◆ WHAT TO WORK ON
In the records below, begin at the line that has "Instruction: Share product on Facebook" and stop after the line that has "Task: Set air conditioner/heater to OFF"; quote those lines verbatim and nothing more.

◆ Saved entries

⁂

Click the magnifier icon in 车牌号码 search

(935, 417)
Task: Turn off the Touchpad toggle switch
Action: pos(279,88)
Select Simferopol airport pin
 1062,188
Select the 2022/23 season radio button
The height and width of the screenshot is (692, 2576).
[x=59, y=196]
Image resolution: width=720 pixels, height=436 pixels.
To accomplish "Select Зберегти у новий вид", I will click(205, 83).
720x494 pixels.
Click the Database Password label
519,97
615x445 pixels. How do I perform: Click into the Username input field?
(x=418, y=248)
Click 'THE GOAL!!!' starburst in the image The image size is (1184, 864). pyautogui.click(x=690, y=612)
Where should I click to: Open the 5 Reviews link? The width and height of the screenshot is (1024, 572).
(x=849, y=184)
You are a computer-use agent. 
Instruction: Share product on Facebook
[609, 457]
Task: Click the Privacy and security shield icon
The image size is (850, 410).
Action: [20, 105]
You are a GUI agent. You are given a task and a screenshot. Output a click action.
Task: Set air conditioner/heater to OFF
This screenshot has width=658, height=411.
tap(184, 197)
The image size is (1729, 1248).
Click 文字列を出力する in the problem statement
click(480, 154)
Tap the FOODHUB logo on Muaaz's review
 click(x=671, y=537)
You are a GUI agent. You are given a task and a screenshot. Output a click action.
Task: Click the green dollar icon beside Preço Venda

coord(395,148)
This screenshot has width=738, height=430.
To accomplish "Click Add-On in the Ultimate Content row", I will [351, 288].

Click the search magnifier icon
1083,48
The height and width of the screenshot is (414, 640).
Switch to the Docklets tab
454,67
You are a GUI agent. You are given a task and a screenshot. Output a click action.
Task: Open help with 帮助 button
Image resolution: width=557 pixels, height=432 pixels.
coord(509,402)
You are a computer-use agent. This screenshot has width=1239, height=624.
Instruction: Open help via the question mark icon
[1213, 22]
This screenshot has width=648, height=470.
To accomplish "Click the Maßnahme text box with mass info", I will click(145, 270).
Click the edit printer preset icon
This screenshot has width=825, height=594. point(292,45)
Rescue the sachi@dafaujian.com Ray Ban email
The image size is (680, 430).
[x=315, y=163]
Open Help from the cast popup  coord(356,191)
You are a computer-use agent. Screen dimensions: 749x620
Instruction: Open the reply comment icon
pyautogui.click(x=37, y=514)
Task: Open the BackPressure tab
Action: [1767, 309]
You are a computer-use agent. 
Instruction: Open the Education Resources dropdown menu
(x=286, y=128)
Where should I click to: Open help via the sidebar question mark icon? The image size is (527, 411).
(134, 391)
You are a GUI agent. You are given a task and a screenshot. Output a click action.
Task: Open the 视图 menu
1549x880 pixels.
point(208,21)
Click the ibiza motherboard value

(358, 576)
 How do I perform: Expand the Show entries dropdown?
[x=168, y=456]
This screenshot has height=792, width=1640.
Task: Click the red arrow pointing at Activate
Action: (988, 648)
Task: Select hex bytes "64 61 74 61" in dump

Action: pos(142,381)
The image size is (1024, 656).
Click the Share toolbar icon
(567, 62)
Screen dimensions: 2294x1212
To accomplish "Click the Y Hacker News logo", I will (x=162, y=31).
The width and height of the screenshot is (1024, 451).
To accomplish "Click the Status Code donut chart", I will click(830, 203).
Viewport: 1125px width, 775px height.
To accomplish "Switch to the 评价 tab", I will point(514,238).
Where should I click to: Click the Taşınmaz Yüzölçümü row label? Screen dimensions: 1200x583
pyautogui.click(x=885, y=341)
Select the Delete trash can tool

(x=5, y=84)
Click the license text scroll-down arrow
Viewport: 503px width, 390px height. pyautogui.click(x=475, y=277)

⁂

◆ ANSWER SPACE
Instruction: Share product on Facebook
[609, 457]
Task: Click the Privacy and security shield icon
The image size is (850, 410).
Action: [20, 105]
You are a GUI agent. You are given a task and a screenshot. Output a click action.
Task: Set air conditioner/heater to OFF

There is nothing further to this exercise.